» About this exercise: Only the text of the records belongs in the answer; the pictures must be dropped.

» Record extracts:
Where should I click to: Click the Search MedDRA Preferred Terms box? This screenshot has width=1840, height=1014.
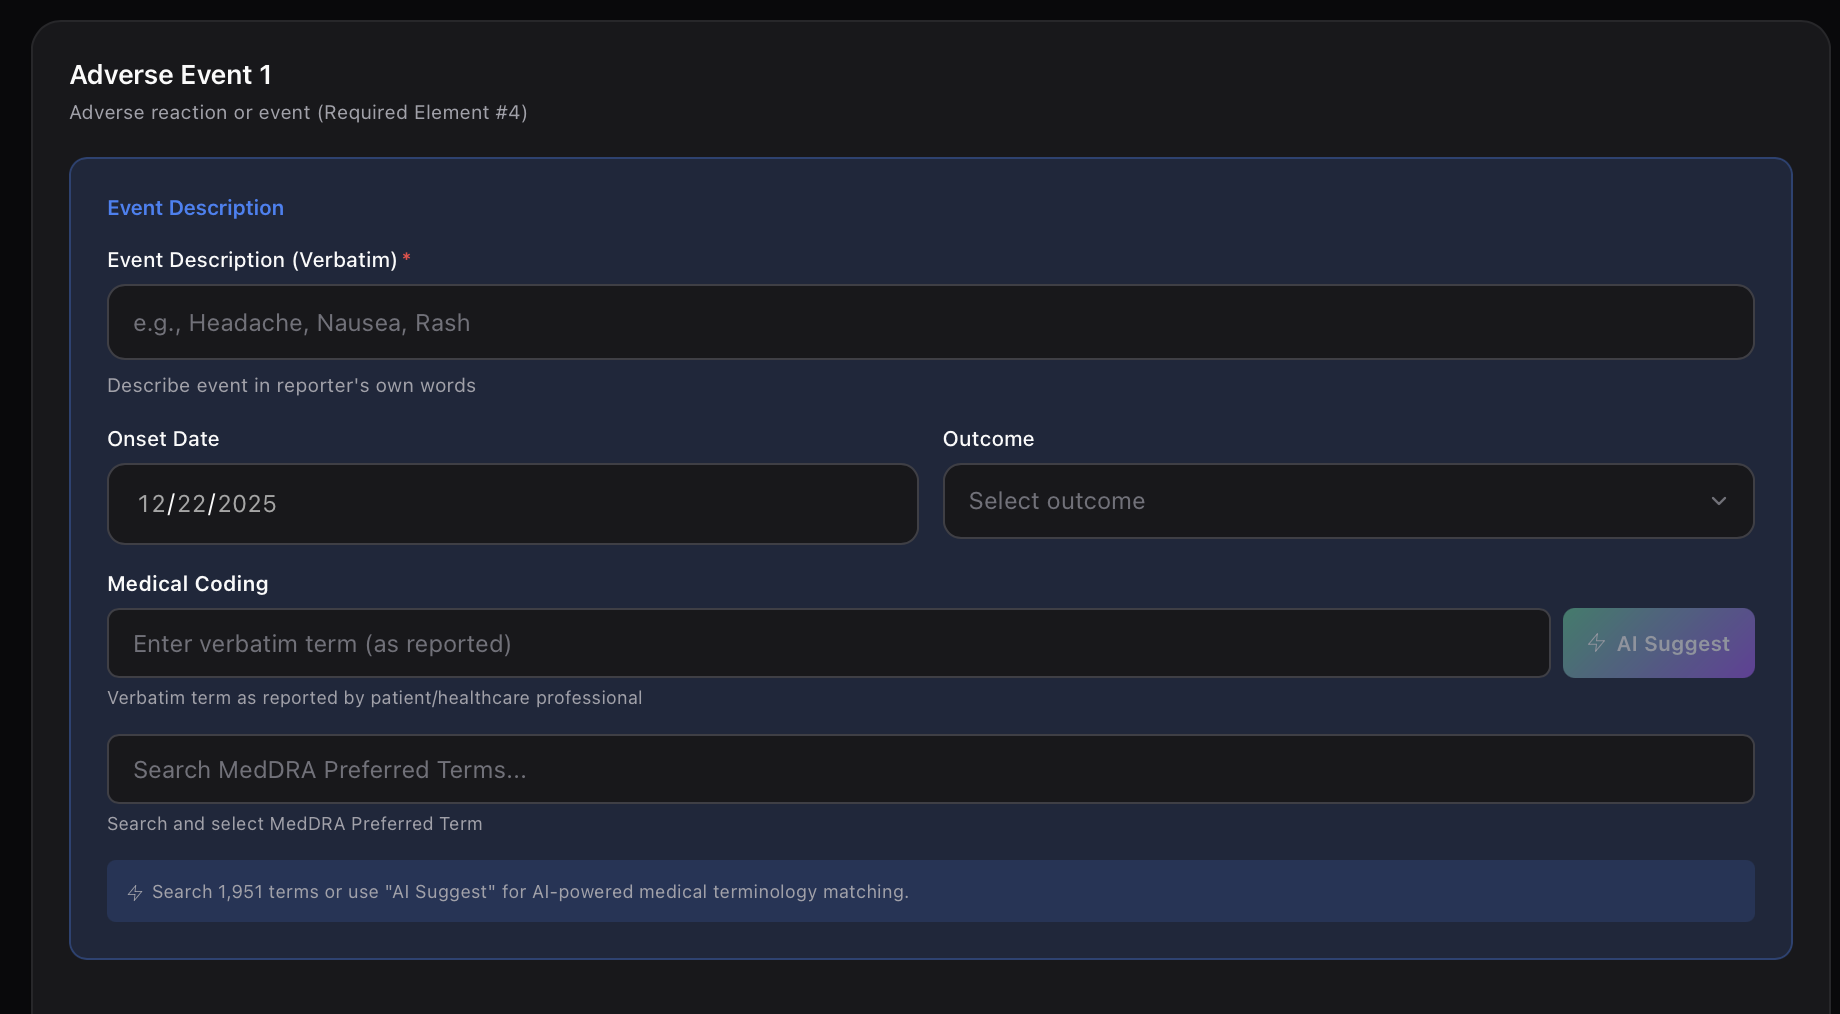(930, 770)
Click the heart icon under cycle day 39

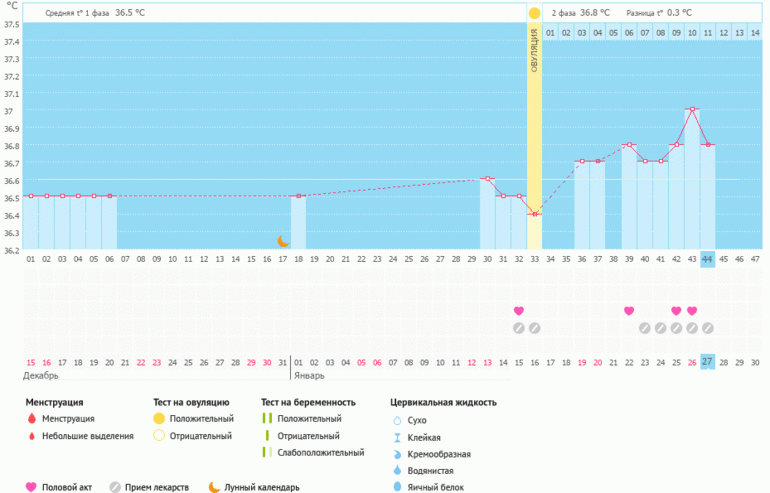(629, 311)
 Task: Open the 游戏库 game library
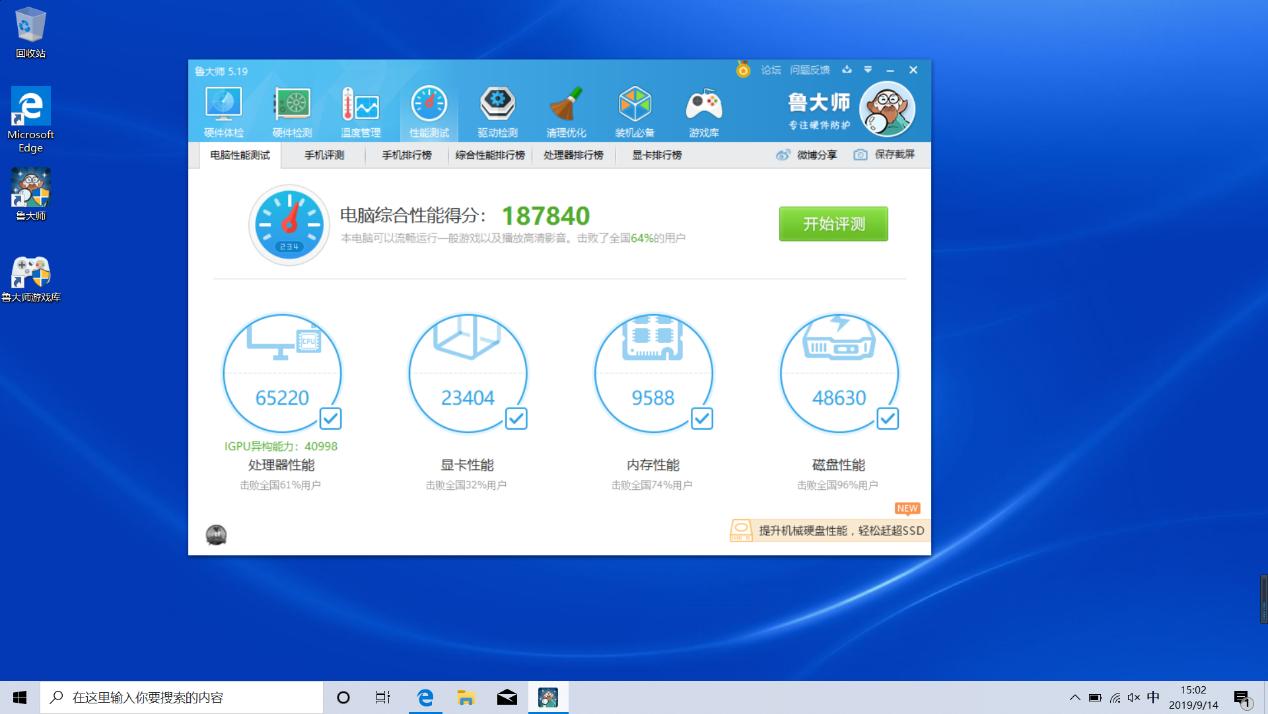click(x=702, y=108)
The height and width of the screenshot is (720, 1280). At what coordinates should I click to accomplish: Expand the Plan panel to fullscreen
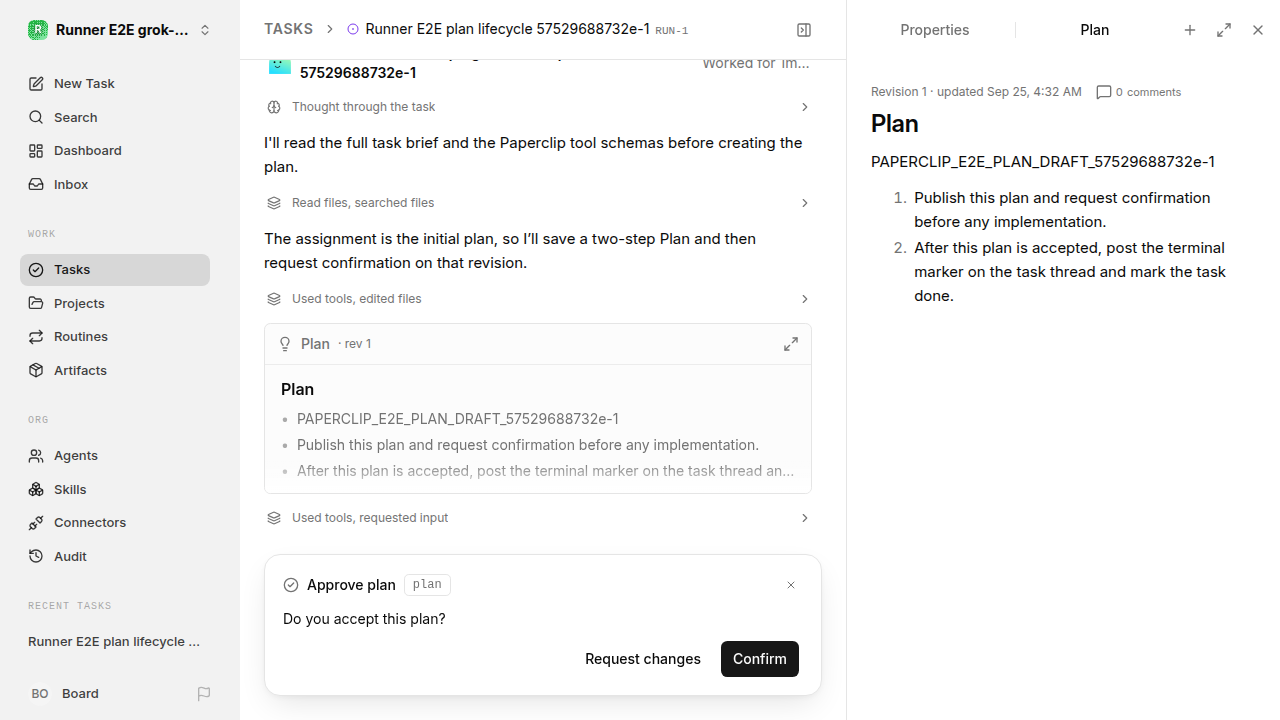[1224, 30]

» Result for this exercise:
Where should I click to: Click the Search MedDRA Preferred Terms box? This screenshot has width=1840, height=1014.
(930, 770)
Click the heart icon under cycle day 39

(629, 311)
 Task: Open the 游戏库 game library
click(x=702, y=108)
The height and width of the screenshot is (720, 1280). At what coordinates should I click to accomplish: Expand the Plan panel to fullscreen
[1224, 30]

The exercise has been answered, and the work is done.